Why Big Pharma's $15B International Tax Dodge Is Coming To an End

AstraZeneca (AZN) reached a $783 million settlement with British authorities that covers 15 years of taxes it never paid. The deal exposes the way Big Pharma juggles its money to avoid taxes, often by parking figleaf assets in foreign countries better known for their vacation resorts than research facilities.

It also illustrates why this kind of behavior is coming to an end as governments, strapped for cash in the recession, wake up to the $15.5 billion they're missing out on thanks to international tax dodging.

Here's how it works. One of AZ's biggest selling drugs is Crestor, the anti-cholesterol medicine. AZ makes $4.5 billion a year selling this drug. It's well known that the drug was discovered in Japan and then licensed to AZ, which is based in the U.K. The biggest market for Crestor is in the U.S.

So why were the legal rights to Crestor registered in Puerto Rico way back in 1999? It's not because of the nice weather. The migraine drug Zomig and the cancer treatment Faslodex are registered there. Unsurprisingly, it's because there are tax advantages to pretending that the greatest drug AZ ever brought to market comes from the land of Bacardi.

These tax dodges tend to be complicated in practice but are simple to understand in principle: A company leaves its cash or assets in a low-tax jurisdiction and then sets up a scheme to repatriate the cash to the U.S. or U.K., where it's actually being spent, without paying taxes on it.

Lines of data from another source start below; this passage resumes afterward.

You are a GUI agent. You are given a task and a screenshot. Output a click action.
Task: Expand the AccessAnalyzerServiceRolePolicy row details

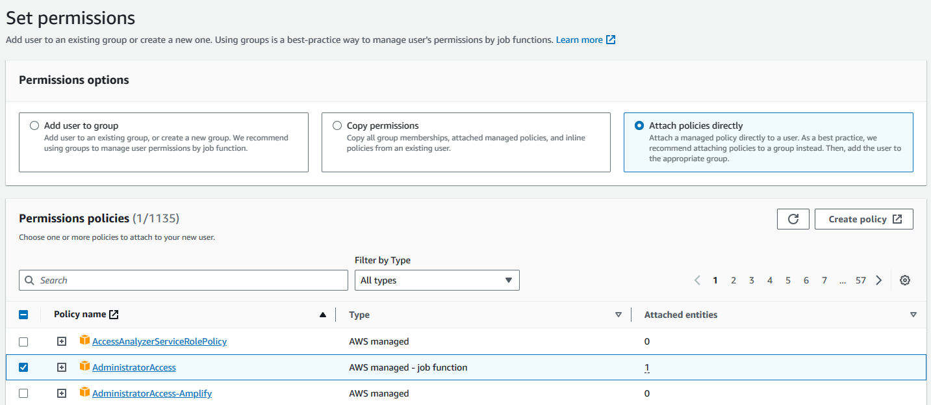coord(62,341)
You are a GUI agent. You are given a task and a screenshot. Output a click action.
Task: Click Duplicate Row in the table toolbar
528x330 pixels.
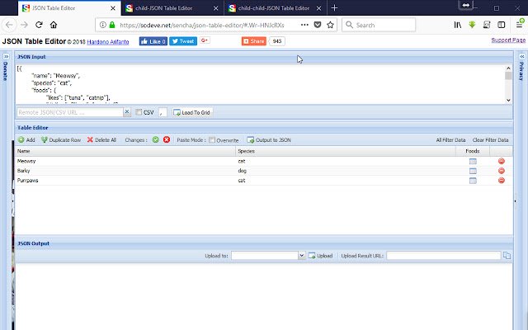(61, 140)
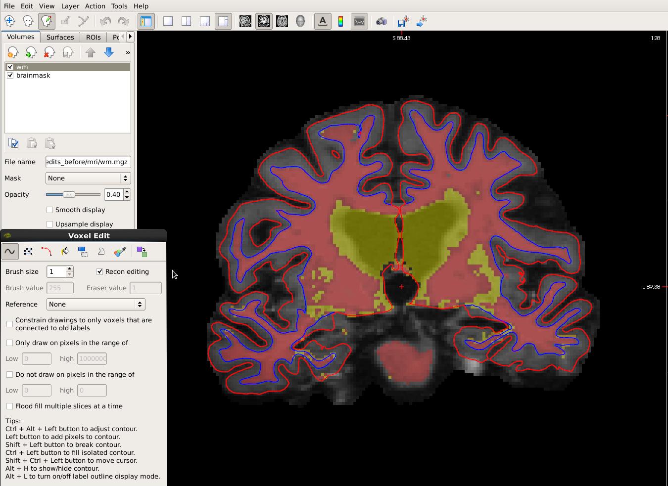Select the Navigate tool in the toolbar
Screen dimensions: 668x486
tap(9, 21)
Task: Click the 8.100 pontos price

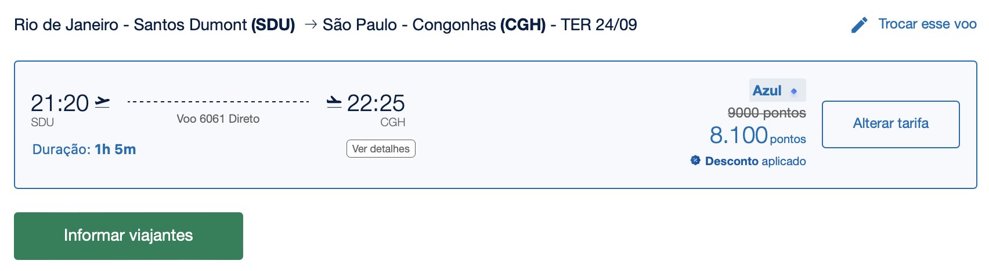Action: [757, 136]
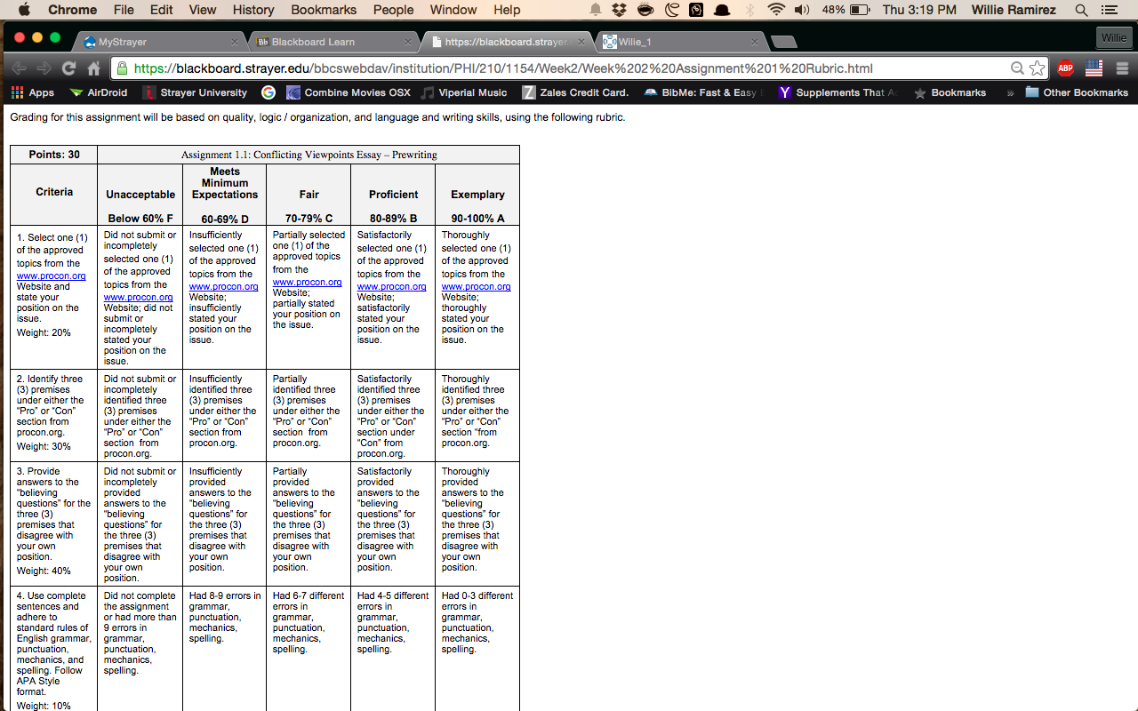Open the Dropbox menu bar icon
This screenshot has width=1138, height=711.
(x=620, y=10)
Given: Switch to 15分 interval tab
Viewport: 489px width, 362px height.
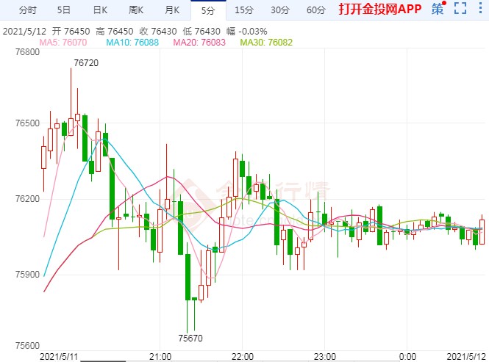Looking at the screenshot, I should [x=244, y=10].
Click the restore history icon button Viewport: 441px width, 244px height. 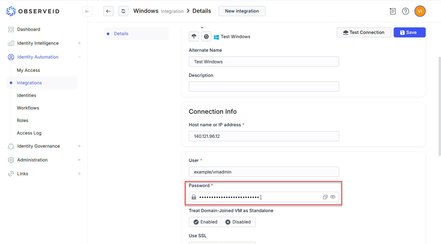pyautogui.click(x=206, y=37)
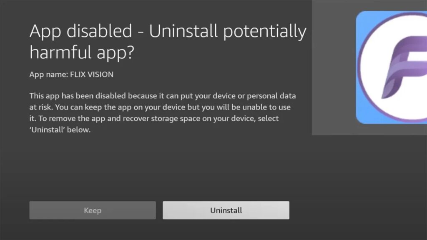Click the App name: FLIX VISION label
The width and height of the screenshot is (427, 240).
(x=70, y=75)
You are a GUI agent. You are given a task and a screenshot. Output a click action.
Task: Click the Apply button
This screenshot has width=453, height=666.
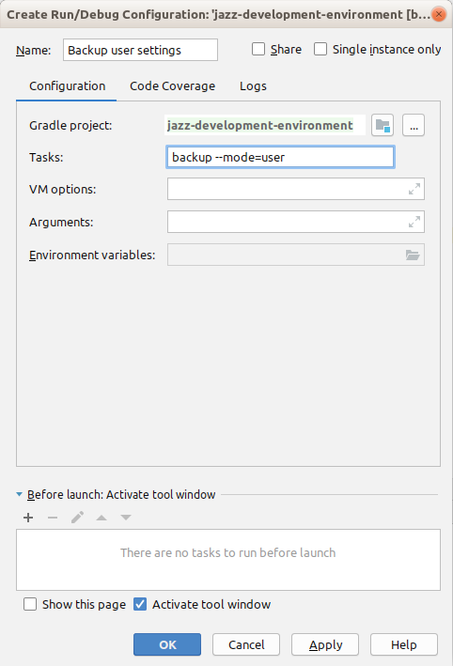point(325,644)
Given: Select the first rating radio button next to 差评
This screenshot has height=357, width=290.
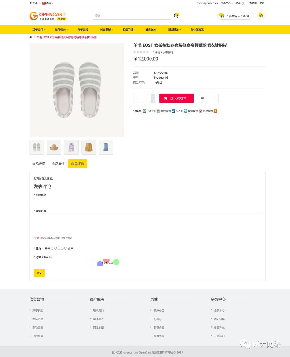Looking at the screenshot, I should 52,248.

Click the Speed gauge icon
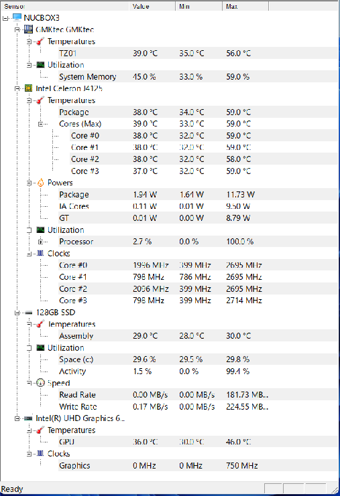[x=40, y=383]
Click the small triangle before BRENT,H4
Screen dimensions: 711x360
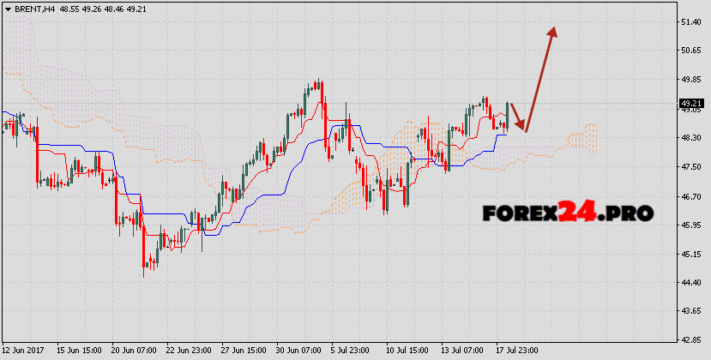click(x=7, y=8)
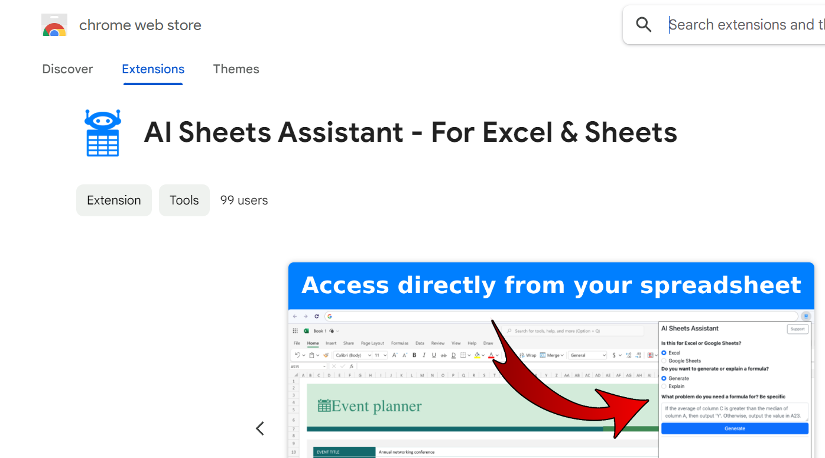The height and width of the screenshot is (458, 825).
Task: Click the currency format dollar icon
Action: [613, 355]
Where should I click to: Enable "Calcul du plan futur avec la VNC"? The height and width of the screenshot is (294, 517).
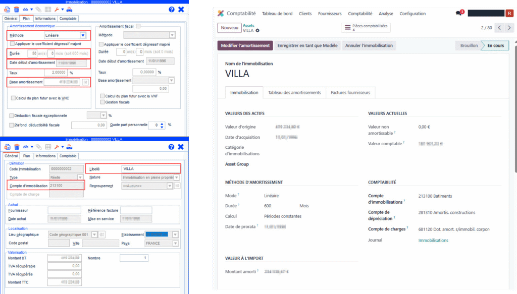13,98
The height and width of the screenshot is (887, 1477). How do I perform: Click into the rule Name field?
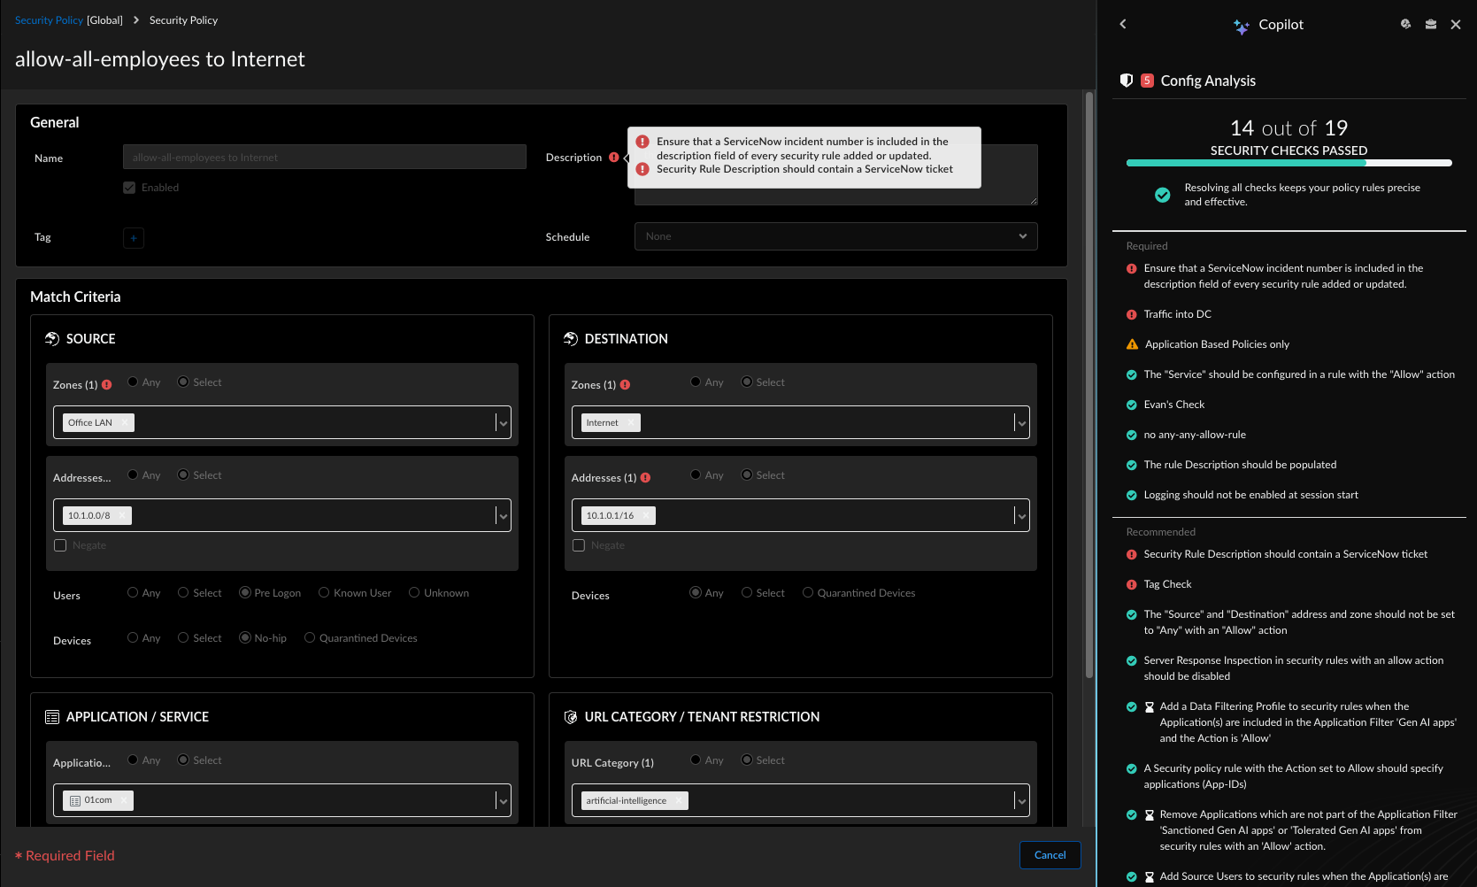coord(324,158)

Under U.S. law, cash from foreign subsidiaries is taxed for the obvious reason that if it wasn't, all companies would park their money offshore and nobody would pay any tax. Which is what several large companies have recently tried to do:

Transfer pricing This explains why, for instance, Bayer pays about 29.3 percent of its revenues in tax whereas Novartis pays only 14 percent, even though they're in the same business and sell in similar markets.

Companies barely even pretend they're not doing it. Pricewaterhouse Coopers has an entire practice dedicated to finagling foreign tax laws for drug companies. It publishes news letters with titles such as, "Generating cash from Irish R&D activities" and "Revised OECD transfer pricing guidelines respond to business concerns on key issue."

Governments are finally waking up. The IRS has made it clear that it is going after as many drug tax vacation deals as it can find. The FT reports that as much as $15.5 billion of corporate money goes untaxed via transfer pricing every year.

Next on the agenda: Pfizer (PFE), whose books for 2006 through 2008 are currently being audited. I wonder what the tax auditors will find?